Today, the number of orchid hobbyists is just as varied, said Bettina Moxley, an orchid enthusiast for some 15 years. And she is working to recruit even more to the cause.
Reflecting on her interest in orchids, Moxley readily admitted she really wasn't at first. Her uncle, she recalled, had orchids growing in his yard in California then she saw them again during a visit to the Botanical Garden in Washington, D.C. Maybe, she said, it was the visit to Orchid World in Florida that finally turned her interest around.
But to keep her interest blossoming, it took the Paducah Orchid Society. She credited the group with helping keep her orchids alive and her hobby thriving.
"People don't realize how easy orchids can be and many live outside in the shade in our part of the country," explained Moxley, who lives on a Mississippi County farm.
While she said growing orchids isn't hard, Moxley admitted she made the beginner's mistake with the plants -- overwatering. "I killed it," she said simply of her first orchid. But she has learned since then and now babies and nurtures dozens of plants to blossoming.
An endangered species, orchids grown in the wild are protected by the government. In the wild the seeds are dispersed by the wind, typically landing in crevices of tree bark where they will grow. The orchids grown by Moxley and other hobbyists are created by breeders who patiently pollinate the various plants to create new varieties.
Whenever she acquires a new orchid, Moxley tags and numbers it, keeping a history of where the plant came from, its blooms and growth.
Moxley insisted while the flower looks delicate, orchids are really hardy plants. Each summer she moves her orchids outside where they thrive in the Southeast Missouri humidity; during the winter they have a place in her small greenhouse.
And even when she has given up a plant for dead and has pitched the pot to the side, she said occasionally she will later discover a bit green leaf pushing its way toward the light.
Orchids are slow growing, Moxley said, often taking four to five years before the first bloom. "So if you make a mistake you won't know it for awhile," she said. "And if you can get a bloom you know you are doing everything right."
She credited the hobby with teaching her patience adding it is a chance for her to relax from her work as nurse. Moxley surmised: "Maybe it is going back to childhood and the opportunity to play in the dirt. I do like watching them grow."
While plants may be divided from the same stock, each is different. "They may bloom at different times, have a lighter or darker color. They are never exactly the same," she said.
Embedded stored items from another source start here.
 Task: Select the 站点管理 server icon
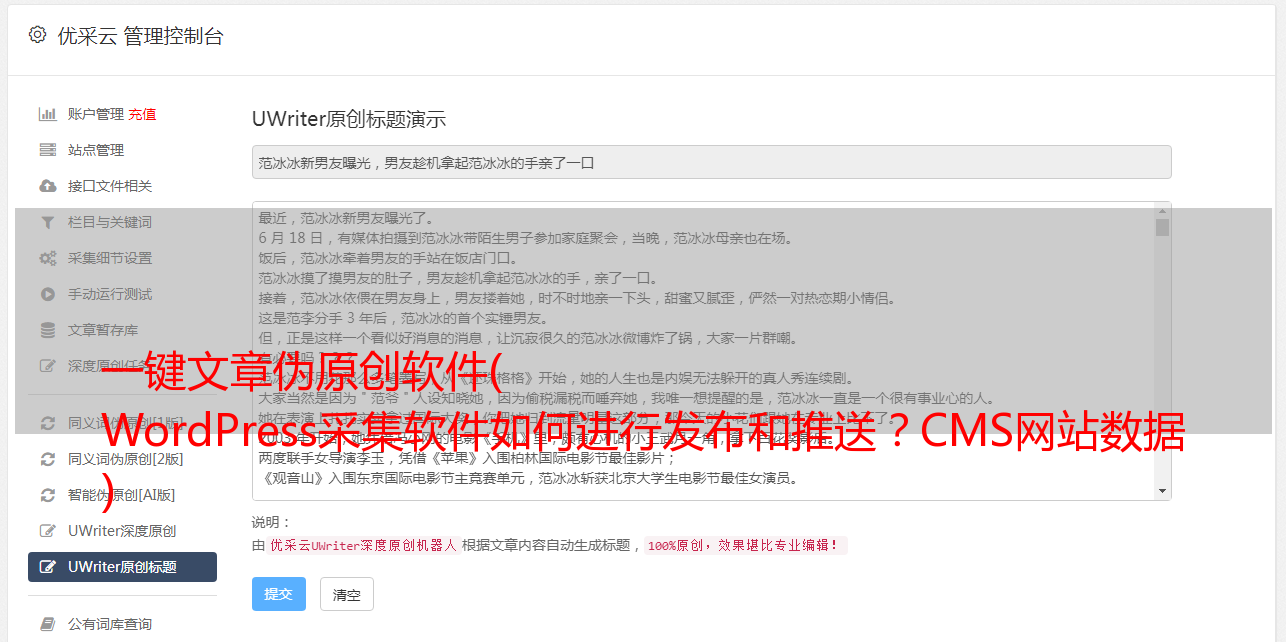pyautogui.click(x=47, y=150)
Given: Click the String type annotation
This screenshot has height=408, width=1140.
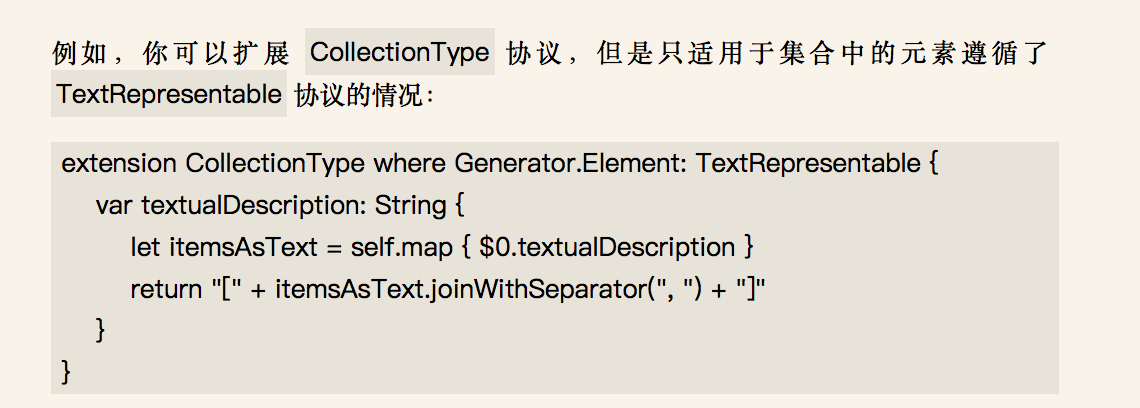Looking at the screenshot, I should tap(410, 207).
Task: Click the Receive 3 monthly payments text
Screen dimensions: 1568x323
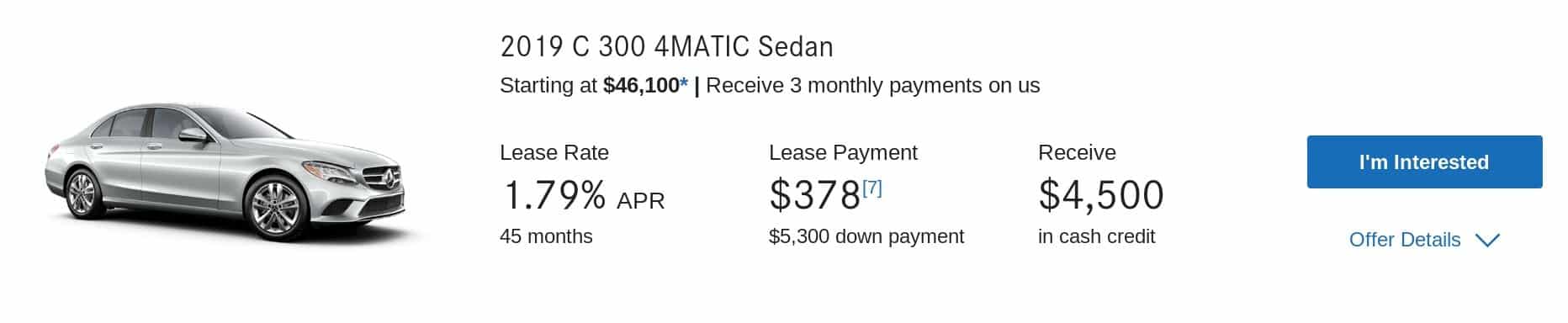Action: [872, 86]
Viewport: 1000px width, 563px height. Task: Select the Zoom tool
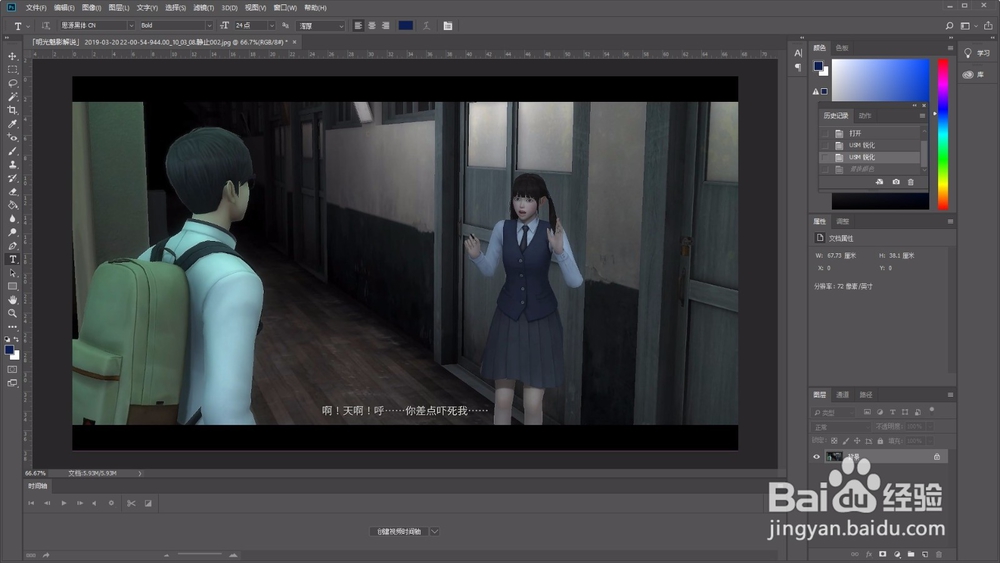(12, 314)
As the interest and understanding of orchids has increased, Moxley said the hobby has evolved from the pastime of the rich to one anyone can enjoy. She pointed out the flowers are typically available at home and garden centers while the more exotic flowers come from growers or other hobbyists.
It was during one of the Paducah Orchid Society's "pot parties" ("That's not like it sounds," Moxley said with a laugh, "maybe I should say potting party. It's where we divide and repot plants.") where she received one of the plants she will take to the Orchid Show. Pointing to a trail of small orchids along a stem, Moxley explained the plant is called Shari's Baby. One of the few orchids to have scent, these flowers have the odor of chocolate. Her favorite orchid is her Lady Slipper. The plant won third place in a show in St. Louis.
While the Paducah show is not a judged event, it is an opportunity for the public to see hundreds of plants.
"There will be over 100 mature plants in an explosion of color, really a super thing to see," said Moxley.